As noticed above, Section 28 of the Contract Act, was amended by the Indian Contract (Amendment) Act, 1996 as under;
“Amendment of Section 28:- In Section 28 of the Indian Contract Act, 1972 (9 of 1872 for the portion beginning with the words “Every agreement” and ending with the words “is void to that extent”, the following shall be substituted namely:-
(a) by which any party thereto is restricted absolutely from enforcing his rights under or in respect of any contract, by the usual legal proceedings in the ordinary tribunals, or which limits the time within which he may thus enforce his rights; or
(b) which extinguishes the rights of any party thereto, or discharges any party thereto from any liability, under or in respect of any contract on the expiry of a specified period so as to restrict any party from enforcing his rights, is void to that extent”.

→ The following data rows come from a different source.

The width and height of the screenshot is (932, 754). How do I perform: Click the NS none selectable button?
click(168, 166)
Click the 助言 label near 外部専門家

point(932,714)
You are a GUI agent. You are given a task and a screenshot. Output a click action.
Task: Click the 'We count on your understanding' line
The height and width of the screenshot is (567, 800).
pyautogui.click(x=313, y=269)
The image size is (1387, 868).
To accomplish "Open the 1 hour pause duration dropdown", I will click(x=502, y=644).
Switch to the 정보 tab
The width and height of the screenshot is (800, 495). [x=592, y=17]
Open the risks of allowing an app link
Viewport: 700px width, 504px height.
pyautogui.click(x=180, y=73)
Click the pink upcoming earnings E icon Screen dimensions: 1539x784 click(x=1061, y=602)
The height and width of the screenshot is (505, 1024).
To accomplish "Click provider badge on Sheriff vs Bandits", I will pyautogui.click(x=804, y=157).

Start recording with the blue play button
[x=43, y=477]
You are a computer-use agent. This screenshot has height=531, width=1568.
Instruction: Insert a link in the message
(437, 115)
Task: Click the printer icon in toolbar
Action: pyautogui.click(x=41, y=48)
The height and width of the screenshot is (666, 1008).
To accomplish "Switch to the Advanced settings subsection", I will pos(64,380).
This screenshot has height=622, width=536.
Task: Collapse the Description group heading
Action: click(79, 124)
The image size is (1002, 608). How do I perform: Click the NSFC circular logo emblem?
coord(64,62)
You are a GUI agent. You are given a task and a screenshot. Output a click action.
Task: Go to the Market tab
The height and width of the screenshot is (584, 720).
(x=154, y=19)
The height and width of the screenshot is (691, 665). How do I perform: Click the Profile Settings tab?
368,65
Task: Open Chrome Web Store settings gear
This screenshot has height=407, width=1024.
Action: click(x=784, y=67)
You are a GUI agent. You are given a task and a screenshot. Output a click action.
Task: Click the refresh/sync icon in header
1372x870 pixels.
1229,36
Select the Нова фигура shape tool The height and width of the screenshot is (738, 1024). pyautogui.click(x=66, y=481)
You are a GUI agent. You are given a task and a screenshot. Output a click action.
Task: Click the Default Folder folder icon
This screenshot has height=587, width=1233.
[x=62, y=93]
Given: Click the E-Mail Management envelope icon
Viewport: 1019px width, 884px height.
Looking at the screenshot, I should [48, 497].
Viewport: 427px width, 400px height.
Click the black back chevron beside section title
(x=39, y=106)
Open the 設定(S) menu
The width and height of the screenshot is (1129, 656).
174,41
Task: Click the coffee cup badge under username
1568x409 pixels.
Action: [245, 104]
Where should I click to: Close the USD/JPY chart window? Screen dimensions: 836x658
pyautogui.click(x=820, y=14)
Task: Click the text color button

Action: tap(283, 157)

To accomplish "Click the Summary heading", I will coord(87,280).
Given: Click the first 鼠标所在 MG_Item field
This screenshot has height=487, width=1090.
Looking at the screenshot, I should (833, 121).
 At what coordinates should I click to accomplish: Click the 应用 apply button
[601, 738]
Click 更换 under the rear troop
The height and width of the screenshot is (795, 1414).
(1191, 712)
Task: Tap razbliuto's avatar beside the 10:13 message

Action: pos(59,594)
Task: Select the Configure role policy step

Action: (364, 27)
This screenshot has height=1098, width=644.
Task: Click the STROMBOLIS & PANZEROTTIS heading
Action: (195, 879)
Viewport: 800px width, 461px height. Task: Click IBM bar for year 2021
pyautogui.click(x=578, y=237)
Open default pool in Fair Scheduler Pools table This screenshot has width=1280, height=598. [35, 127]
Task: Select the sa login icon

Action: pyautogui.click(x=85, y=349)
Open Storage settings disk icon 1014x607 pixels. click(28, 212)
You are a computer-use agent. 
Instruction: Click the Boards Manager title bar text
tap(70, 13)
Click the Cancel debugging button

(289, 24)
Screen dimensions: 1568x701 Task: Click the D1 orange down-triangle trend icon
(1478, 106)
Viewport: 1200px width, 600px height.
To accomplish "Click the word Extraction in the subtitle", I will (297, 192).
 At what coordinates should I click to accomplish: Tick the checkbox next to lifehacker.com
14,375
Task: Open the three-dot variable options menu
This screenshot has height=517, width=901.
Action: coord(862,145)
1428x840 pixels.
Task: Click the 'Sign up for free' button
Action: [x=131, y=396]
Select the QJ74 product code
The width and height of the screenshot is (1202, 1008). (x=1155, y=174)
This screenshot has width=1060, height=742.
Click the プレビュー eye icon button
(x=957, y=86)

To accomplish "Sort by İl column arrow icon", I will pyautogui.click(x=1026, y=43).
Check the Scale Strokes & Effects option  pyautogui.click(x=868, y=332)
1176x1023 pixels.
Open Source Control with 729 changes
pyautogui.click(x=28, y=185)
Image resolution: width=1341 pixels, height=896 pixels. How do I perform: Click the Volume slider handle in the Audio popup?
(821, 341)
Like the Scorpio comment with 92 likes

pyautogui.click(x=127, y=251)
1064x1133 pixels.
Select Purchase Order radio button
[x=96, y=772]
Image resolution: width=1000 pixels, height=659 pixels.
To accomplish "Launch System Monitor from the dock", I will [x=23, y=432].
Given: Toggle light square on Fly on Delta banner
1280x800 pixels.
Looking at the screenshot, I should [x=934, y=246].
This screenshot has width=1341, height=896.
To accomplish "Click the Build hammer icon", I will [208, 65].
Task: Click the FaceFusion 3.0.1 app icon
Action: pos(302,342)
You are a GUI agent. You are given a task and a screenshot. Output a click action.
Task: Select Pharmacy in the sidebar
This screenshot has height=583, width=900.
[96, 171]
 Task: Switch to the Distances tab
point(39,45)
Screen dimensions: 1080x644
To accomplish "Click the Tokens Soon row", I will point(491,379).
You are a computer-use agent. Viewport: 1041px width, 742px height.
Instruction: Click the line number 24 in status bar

It is submitted by Mr. Seth, learned counsel for the Respondent that the decision of the Supreme Court in the case of National Insurance Co. Vs. Sujir Ganesh Nayak and Co. & Anr. was rendered on March 21, 1997 by which date the amendment to Section 28 of the Contract Act had already come into force and yet the Supreme Court held that Condition 19 of the Insurance Co. with which it was dealing bar the suit against the Insurance Co. It was submitted that this Commission was bound by the aforesaid judgement of the Supreme Court and cannot take a different view in spite of amendment to Section 28 of the Contract Act. It is not disputed that if the amended Section 28 of the Contract Act applies, complaint before the State Commission should be maintainable. The question thus arises for consideration is that if the judgment of the Supreme Court in the Case of National Insurance Co. Ltd. Vs. Sujir Ganesh Nayak and Co. & Anr. - declares a law under Article 141 of the Constitution with reference to amended section 28 of the Indian Contract Act. The amendment came into force on 8.1.97. Aforesaid judgment of the supreme court was delivered on 31.3.97. It proceeded on the basis of Section 28 of the Indian Contract Act as it existed before its amendment by the amending Act of 1996 which, as stated above, came into force on 8.1.97. This judgment of the Supreme Court was noticed by the National Commission in the case of Himachal Pradesh State Forest Corporation Ltd. Vs. United India Insurance Co. Ltd. However, the Commission did not express any opinion, rather opined that the matter before it should be amicably settled between the parties. In view of amendment to Section 28, condition 4(iii) aforesaid of the insurance policy is void.
It is difficult to appreciate the argument of Mr. Seth. It is not very material if Section 28 had already come into force when Supreme court rendered its judgment in the case of National Insurance co. Ltd. Vs. Sujir Ganesh Nayak and Co. & Anr. Supreme Court interpreted Condition 19 of the policy before it with reference to
Section 28 of the Contract Act before its amendment. That would be the law under Article 141 of the Constitution which is binding on all Courts and on this Commission as well. Supreme Court however, did not interpret the effect of the amendment of Section 28 of the Contract Act. There is no need to bring in the principle of per incuriem as suggested by learned counsel for the appellant. As noted above, there is no dispute after the amenwdment of Section 28 of the Contract Act, clause 4 (iii) has no validity. We therefore allow the appeal and set aside the order of the State Commission.
State Commission had dismissed the complaint on the ground of bar of limitation and did not go into the merits of the case. Accordingly this matter will go back to the State Commission for its decision on merit. First Appeal is disposed of as above. In the circumstances we leave the parties to bear their own costs.